This is a picture of the Power House at Wabash from 1885. This was located on the area we now call the Mall. It sat about where the flag pole is today and the view is as if we are standing in front of Lilly Library looking east. The building we can see in the background is Peck Hall, located on the future site of Waugh Hall, now Hays Hall of Science.

It is only fitting that we can see Peck Hall in the background as the Power House was built specifically to power the scientific and electrical machines of the new Peck Hall. This scientific building was home to chemistry and what we now call physics, but which was then known as natural philosophy.

An additional, and we have to suppose greatly appreciated, function was as the heating plant for the college. The boiler replaced the sooty coal stoves in Center Hall. Here is a brief description of the photograph written by Harry Lebo. He was the entirety of Campus Services for many decades. When the old boiler went fritzy, Lebo could coax it back into action.
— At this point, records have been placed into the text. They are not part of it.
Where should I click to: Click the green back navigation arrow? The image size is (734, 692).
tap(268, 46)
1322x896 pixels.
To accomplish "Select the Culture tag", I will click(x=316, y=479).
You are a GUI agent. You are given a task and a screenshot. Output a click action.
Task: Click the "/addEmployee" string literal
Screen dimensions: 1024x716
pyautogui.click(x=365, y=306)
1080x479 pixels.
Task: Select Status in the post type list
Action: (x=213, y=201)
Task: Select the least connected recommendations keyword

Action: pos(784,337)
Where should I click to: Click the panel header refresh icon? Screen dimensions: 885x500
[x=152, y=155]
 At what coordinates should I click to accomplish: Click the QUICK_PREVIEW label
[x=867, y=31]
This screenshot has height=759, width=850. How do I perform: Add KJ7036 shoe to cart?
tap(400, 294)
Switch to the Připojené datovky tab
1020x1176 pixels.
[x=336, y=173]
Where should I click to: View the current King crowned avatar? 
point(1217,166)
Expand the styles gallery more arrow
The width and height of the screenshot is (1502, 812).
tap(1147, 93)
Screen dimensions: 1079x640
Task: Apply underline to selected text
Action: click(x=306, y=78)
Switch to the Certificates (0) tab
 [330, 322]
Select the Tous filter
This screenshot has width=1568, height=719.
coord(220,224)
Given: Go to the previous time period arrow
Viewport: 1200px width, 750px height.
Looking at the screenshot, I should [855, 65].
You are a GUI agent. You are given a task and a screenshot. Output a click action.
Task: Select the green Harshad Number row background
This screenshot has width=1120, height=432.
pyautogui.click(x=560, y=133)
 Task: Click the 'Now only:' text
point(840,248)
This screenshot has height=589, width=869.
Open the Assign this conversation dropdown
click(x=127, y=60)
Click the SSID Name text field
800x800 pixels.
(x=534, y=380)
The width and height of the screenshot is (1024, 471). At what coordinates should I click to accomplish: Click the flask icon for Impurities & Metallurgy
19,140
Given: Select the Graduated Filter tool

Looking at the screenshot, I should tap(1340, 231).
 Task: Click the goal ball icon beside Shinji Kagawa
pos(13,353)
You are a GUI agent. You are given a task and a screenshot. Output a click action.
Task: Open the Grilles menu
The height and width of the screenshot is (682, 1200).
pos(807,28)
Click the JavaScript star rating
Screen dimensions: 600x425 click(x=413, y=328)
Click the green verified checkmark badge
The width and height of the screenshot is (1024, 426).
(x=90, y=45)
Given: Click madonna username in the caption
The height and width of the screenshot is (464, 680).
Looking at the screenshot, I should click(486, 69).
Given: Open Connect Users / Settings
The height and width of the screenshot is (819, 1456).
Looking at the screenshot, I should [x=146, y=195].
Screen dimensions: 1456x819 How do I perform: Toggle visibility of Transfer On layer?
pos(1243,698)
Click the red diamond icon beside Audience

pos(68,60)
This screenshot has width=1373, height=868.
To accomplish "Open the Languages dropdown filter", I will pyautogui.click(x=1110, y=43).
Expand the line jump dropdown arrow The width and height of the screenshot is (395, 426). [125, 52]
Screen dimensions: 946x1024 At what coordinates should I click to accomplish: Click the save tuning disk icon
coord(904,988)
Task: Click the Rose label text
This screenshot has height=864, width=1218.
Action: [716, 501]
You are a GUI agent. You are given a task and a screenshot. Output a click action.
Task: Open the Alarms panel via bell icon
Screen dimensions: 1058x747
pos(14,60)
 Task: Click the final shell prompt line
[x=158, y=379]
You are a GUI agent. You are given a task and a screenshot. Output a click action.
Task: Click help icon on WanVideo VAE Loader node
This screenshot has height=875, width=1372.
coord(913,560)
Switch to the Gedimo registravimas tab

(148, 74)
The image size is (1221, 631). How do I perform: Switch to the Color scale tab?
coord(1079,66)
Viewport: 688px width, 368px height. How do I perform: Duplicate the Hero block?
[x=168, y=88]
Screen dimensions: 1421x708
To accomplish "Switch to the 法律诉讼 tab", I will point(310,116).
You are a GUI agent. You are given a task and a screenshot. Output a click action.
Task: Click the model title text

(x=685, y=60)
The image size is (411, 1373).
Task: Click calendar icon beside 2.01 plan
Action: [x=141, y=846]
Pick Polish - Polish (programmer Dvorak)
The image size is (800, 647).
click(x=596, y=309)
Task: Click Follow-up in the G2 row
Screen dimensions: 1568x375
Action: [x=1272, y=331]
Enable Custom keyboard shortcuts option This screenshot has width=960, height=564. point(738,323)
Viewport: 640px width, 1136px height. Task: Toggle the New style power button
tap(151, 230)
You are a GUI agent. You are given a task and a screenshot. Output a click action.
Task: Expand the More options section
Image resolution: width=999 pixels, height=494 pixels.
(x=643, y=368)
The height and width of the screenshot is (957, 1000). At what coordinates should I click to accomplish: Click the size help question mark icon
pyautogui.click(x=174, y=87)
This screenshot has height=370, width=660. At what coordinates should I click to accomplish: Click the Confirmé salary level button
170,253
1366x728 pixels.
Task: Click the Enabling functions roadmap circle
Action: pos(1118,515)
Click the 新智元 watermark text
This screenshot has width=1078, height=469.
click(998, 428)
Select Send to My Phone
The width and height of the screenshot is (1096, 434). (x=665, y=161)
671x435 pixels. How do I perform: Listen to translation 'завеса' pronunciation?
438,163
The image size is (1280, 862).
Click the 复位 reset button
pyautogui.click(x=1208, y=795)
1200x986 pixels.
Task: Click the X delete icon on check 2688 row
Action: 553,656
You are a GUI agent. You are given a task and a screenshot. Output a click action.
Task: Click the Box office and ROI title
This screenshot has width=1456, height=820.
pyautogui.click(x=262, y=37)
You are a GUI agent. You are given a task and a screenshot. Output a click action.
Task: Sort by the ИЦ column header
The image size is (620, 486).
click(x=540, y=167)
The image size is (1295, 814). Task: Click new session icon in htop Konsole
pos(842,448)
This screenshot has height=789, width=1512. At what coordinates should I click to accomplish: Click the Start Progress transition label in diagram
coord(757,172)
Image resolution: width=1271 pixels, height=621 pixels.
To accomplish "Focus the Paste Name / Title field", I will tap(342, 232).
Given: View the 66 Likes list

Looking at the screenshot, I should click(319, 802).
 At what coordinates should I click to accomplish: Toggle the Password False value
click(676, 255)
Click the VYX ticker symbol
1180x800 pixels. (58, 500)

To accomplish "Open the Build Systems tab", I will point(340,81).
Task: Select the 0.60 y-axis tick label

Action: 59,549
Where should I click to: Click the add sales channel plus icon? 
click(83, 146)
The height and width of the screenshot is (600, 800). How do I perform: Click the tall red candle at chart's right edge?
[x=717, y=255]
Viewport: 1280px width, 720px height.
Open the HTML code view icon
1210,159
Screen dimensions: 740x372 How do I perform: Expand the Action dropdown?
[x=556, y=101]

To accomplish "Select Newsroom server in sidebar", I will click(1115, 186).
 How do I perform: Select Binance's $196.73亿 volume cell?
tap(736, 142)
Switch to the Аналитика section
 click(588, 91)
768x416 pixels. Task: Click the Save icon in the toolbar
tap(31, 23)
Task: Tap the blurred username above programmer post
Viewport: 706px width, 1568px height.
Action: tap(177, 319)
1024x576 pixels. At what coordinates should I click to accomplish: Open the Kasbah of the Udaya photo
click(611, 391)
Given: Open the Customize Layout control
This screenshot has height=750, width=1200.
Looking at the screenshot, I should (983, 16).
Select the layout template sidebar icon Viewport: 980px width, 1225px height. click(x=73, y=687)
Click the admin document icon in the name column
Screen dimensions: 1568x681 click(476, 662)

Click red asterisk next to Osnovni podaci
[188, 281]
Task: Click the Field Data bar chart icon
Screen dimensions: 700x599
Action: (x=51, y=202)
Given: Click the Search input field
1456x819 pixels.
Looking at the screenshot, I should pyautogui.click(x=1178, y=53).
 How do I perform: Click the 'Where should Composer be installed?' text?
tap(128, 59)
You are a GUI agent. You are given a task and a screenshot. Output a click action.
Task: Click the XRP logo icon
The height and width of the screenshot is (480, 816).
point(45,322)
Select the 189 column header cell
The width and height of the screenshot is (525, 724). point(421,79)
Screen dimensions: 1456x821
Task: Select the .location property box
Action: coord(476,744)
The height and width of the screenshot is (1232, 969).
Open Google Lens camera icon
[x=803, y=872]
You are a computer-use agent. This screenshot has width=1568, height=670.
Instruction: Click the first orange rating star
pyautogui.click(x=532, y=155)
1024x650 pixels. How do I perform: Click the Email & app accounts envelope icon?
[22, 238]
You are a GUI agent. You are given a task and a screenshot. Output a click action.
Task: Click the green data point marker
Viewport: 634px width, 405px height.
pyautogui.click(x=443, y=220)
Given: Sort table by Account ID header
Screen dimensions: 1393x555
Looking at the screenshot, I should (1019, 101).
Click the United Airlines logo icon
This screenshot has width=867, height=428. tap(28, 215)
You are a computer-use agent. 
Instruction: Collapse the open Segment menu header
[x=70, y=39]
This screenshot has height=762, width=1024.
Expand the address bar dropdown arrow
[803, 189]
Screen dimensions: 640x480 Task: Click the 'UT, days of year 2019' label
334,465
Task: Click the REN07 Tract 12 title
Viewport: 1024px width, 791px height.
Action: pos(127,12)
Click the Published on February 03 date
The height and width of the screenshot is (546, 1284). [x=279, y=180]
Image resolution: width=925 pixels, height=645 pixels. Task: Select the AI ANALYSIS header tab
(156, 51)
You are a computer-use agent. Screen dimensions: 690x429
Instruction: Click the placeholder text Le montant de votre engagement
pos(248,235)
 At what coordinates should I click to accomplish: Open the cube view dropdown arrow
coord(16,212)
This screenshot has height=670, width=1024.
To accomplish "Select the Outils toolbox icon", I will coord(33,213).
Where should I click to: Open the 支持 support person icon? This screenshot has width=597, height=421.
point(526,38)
This building and the smokestack were demolished and new ones built further south on campus, behind the Chapel, where they stand today.

Peck Hall was a very modern building in its time. It was the brainchild of John Lyle Campbell, a Wabash alumnus, scientist, and professor. Campbell served as Secretary to the Centennial Exhibition of 1876, the giant world’s fair in Philadelphia that attracted more than 10 million visitors. As a result of his participation, Professor Campbell returned to Wabash with miraculous new technology—Edison’s electric light. Campbell demonstrated that technology with a show of lights in the east campus [now the Arboretum] that amazed the population. This was made possible by the machines in the Power House.

The headline of this article implies most do not know of this building. A true statement aside from those students who took Dr. Leslie Day’s archeology class in the 1990s. This group dug at the site and found a few old things. Still, most members of the Wabash community don’t know of this previous use of that location.

Peck Hall was demolished just after WWII and replaced with Waugh Hall which was demolished and replaced with Hays Hall. Wabash College is constantly changing and the alteration of this area is a perfect example of the march of progress.

All best,

Beth Swift

Archivist, Wabash College

Crawfordsville, Indiana.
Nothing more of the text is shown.